━━ Document text
In September, a record 4.4 million employees quit their jobs, according to the US Department of Labor. It capped what can only be described as the most significant employment trend of the 21st century. There are many reasons that can be attributed to this sea change in work status among Americans throughout the last 18 months. This phenomenon has been famously dubbed the “Great Resignation,” and pundits and experts are coming out in droves to explain its origins, gauge its momentum, and predict its outcomes. However, I believe that characterizing this vocational movement as simply an emigration — fails to consider the true motivations of these employees who are leaving their jobs in such big numbers. 

My take on the Great Resignation, then, is that employees aren’t leaving their companies so much as they’re seeing tangible evidence of what they’d been concerned about all along: after so many exits, from SPACs to mergers and acquisitions, they’re unable to share in their companies’ valuation event. Many employees may even depart before those events even occur due to a lack of feeling valued.
━━━━
Please repeat the Great Resignation text word for word, starting at "In September, a" and ending at "such big numbers.".
━━ Provided records
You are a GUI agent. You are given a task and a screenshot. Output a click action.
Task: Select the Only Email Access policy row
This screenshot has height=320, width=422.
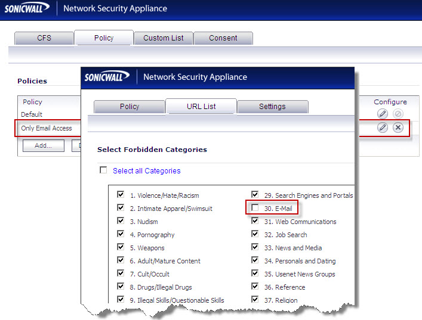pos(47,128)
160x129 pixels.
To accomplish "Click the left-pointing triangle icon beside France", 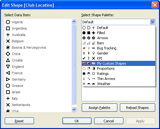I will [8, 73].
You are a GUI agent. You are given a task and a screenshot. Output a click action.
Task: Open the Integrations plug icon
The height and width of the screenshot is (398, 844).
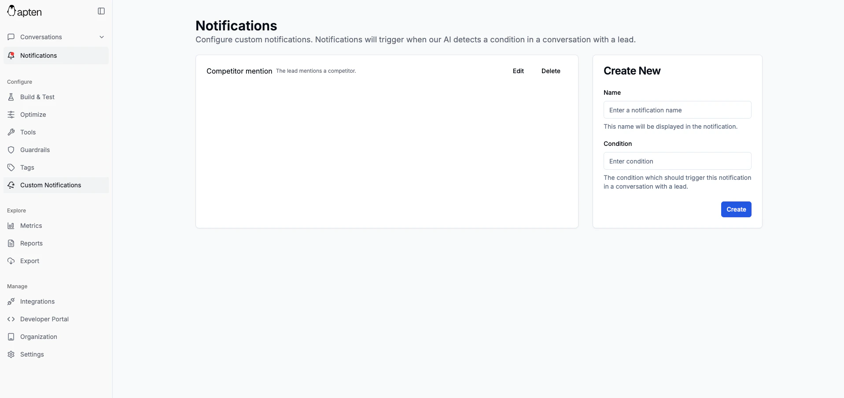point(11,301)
━━━━
━━ Provided records
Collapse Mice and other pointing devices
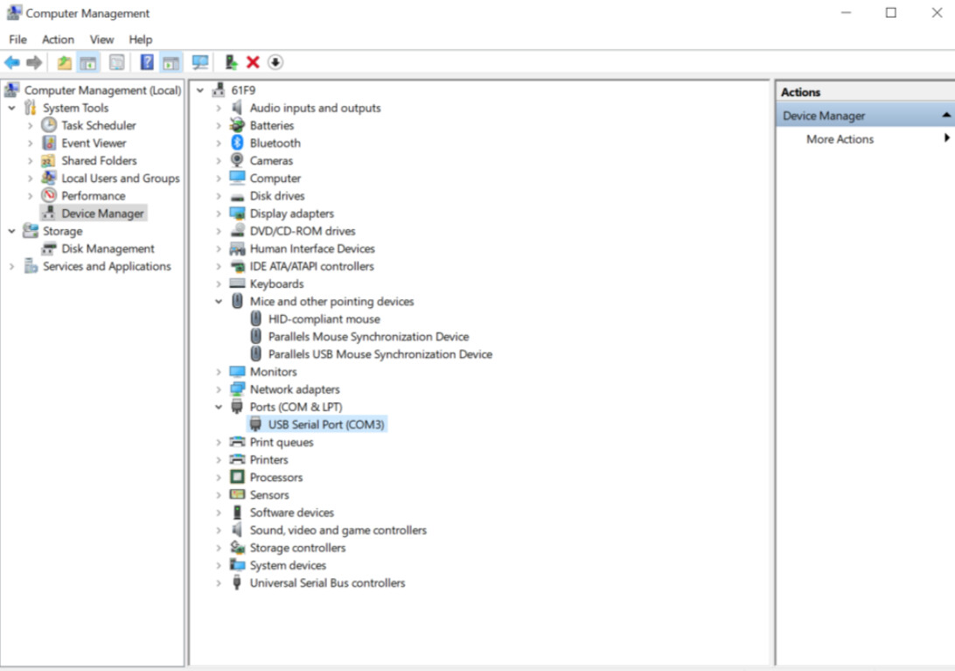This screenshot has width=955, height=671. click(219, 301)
━━━━
━━ Provided records
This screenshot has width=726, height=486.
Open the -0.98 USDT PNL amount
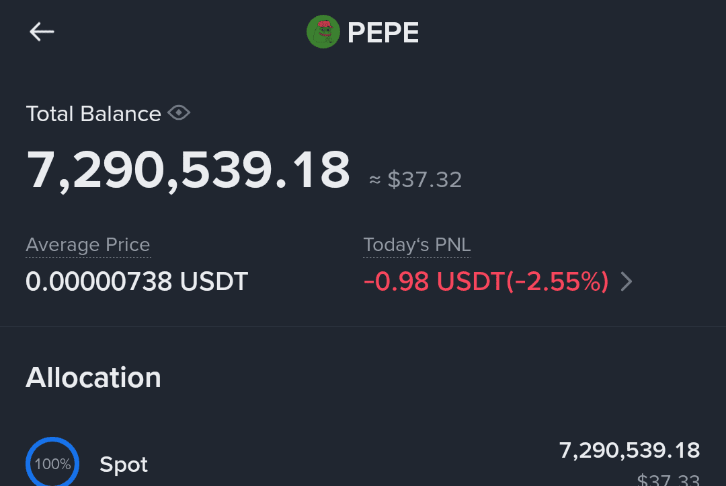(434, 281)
━━━━
## Written solution
In September, a record 4.4 million employees quit their jobs, according to the US Department of Labor. It capped what can only be described as the most significant employment trend of the 21st century. There are many reasons that can be attributed to this sea change in work status among Americans throughout the last 18 months. This phenomenon has been famously dubbed the “Great Resignation,” and pundits and experts are coming out in droves to explain its origins, gauge its momentum, and predict its outcomes. However, I believe that characterizing this vocational movement as simply an emigration — fails to consider the true motivations of these employees who are leaving their jobs in such big numbers.